Rattlesnakes can swim in the ocean and people aren’t happy to learn about it.
In February, police captured a 5-foot rattlesnake just blocks away from the water in Jacksonville Beach.
It turns out that even some locals didn’t know it could have easily ended up swimming right alongside them.
"I hate snakes," surfer Kael Farber said. "Rattlesnakes, I thought was like a desert animal, I never pictured them in the water."
Cayle Pearson, herpetology director at the Jacksonville Zoo said, it’s not uncommon for rattlesnakes to swim great distances off the coast of Florida.
"They are very capable swimmers,” Pearson said. "There are even some populations of rattlesnakes out on islands so they'll swim back and forth from the island to mainland Florida."
Some beachgoers like Rose Potzer can’t stand the thought of a rattler in the waves.
"I'd run,” Potzer said. “I'd be like Jesus, walking on water."

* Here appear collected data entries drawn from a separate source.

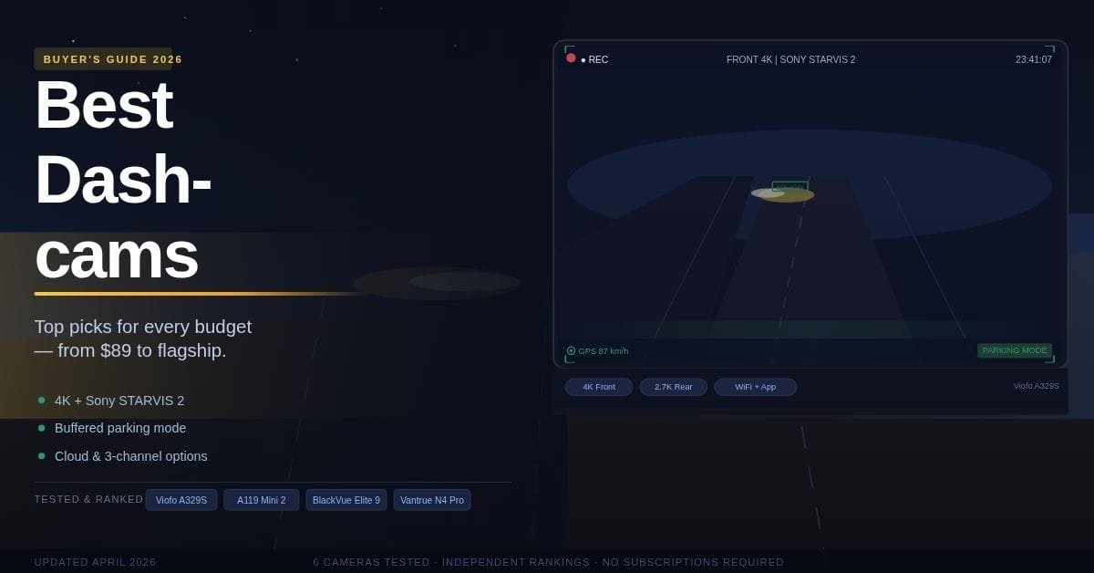The image size is (1094, 573).
Task: Select the 4K Front feature pill
Action: tap(599, 387)
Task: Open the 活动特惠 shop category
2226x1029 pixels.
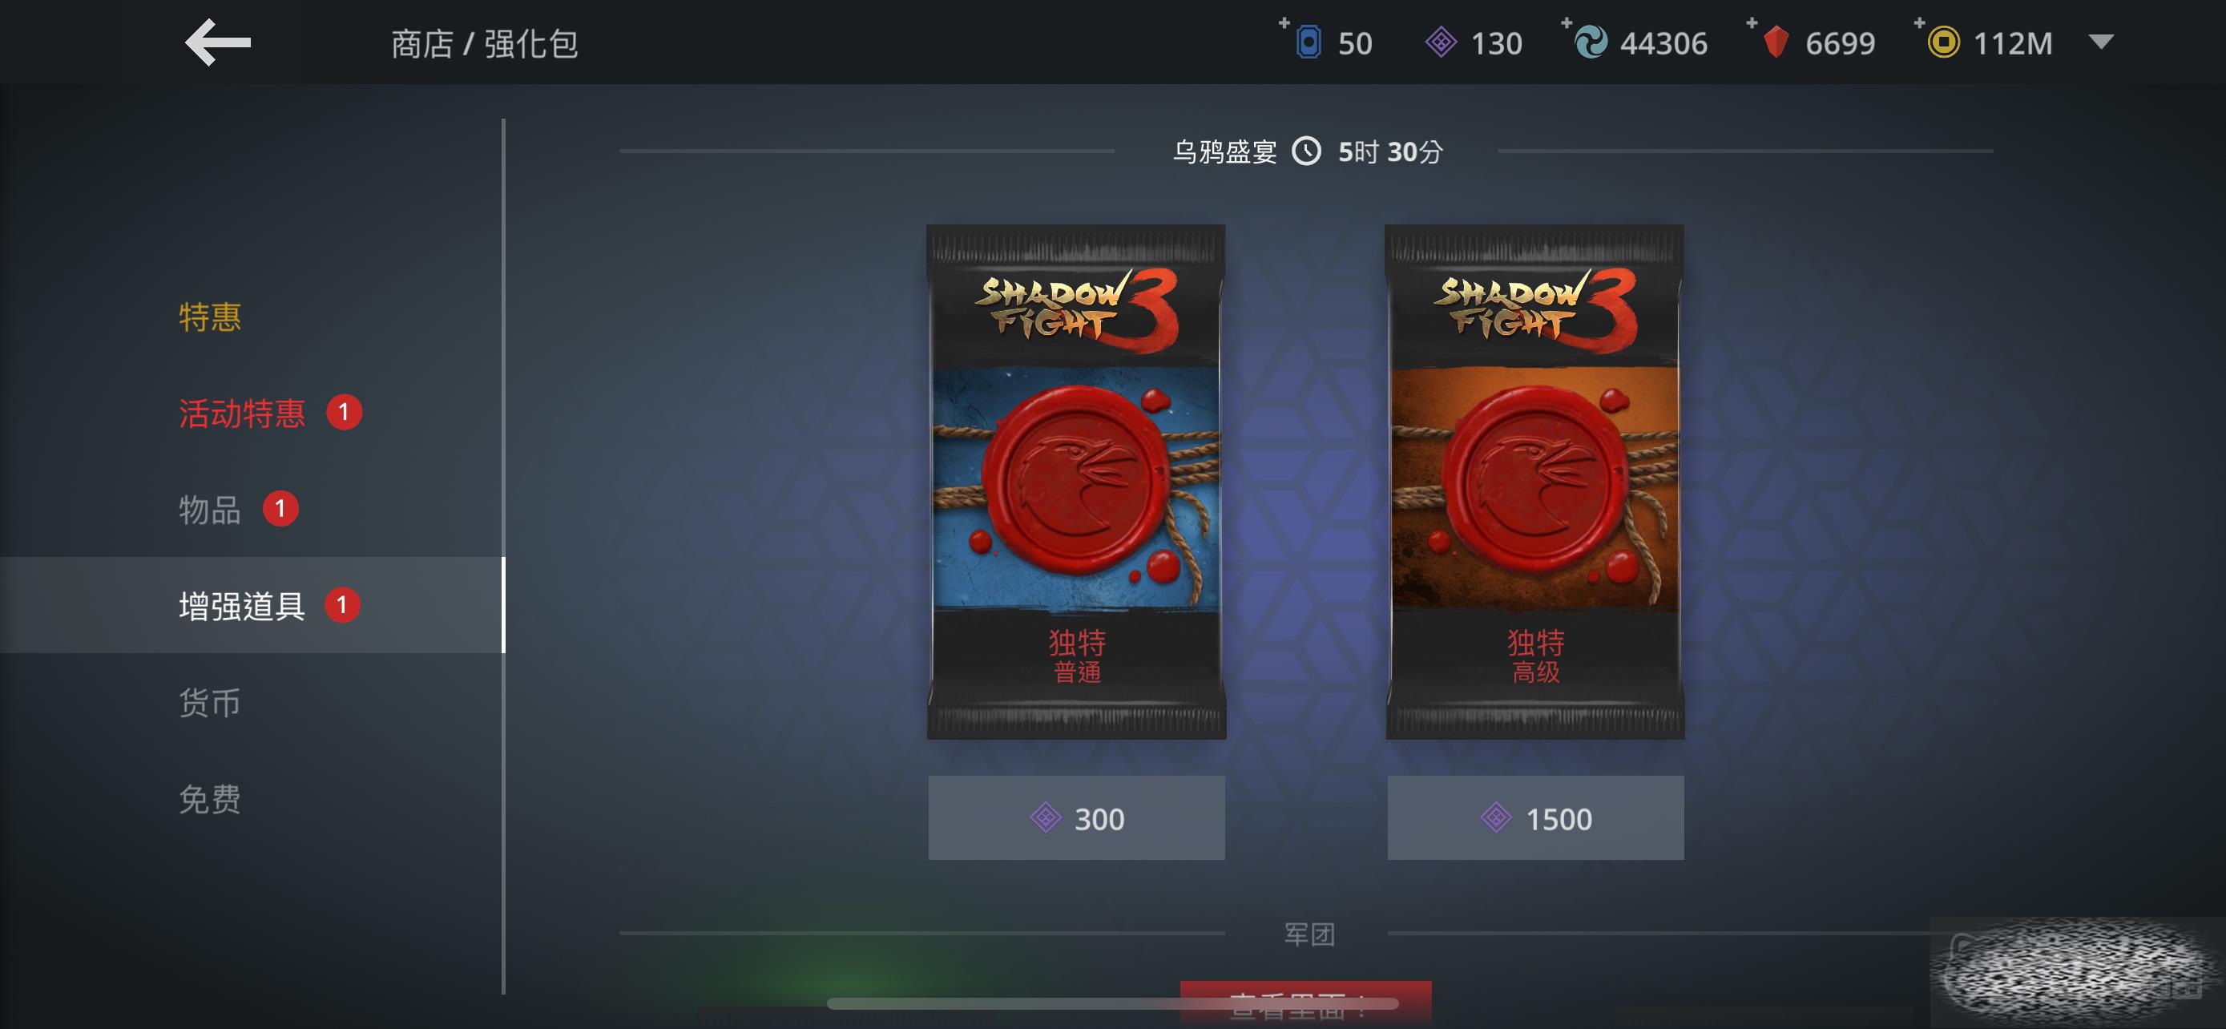Action: [242, 413]
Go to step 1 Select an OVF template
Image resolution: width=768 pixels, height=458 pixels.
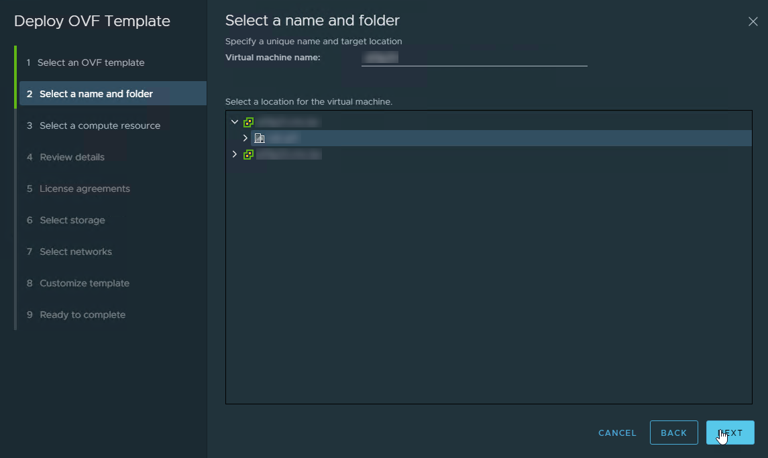91,62
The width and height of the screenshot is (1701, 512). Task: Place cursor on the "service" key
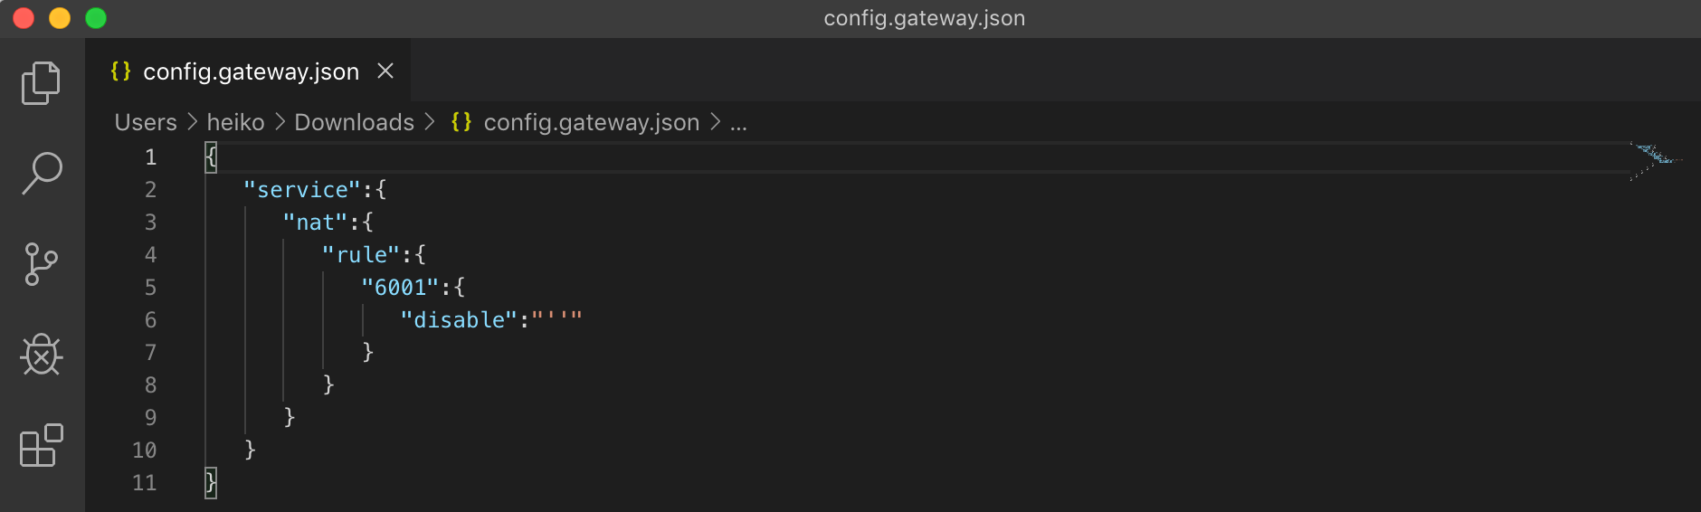point(302,190)
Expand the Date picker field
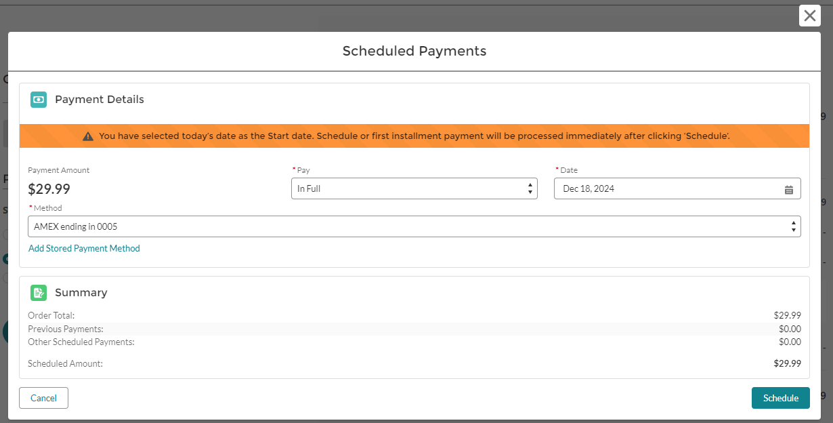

But not everyone is so squeamish, like her friend Lily Trelly.
"Floridians come out here to the ocean,” Trelly said. “They understand all the creatures that are out here. It doesn't bother me much. I'm out here in their ocean.”
Animals on local beaches have made multiple headlines in the last week.
Fishermen caught a 10-foot tiger shark in Ponte Vedra this week.
Just days before an alligator was pulled from the waves in Jacksonville Beach.
"That's pretty crazy,” surfer Charlie Current said. “I don't know how I'd feel surfing next to a gator."
Rattlesnakes and alligators likely aren’t interested in hunting people, Pearson said, but that doesn’t mean they won’t bite if people get too close.
"They are going to defend themselves too so we want to respect their space,” he said. “Keep your distance.”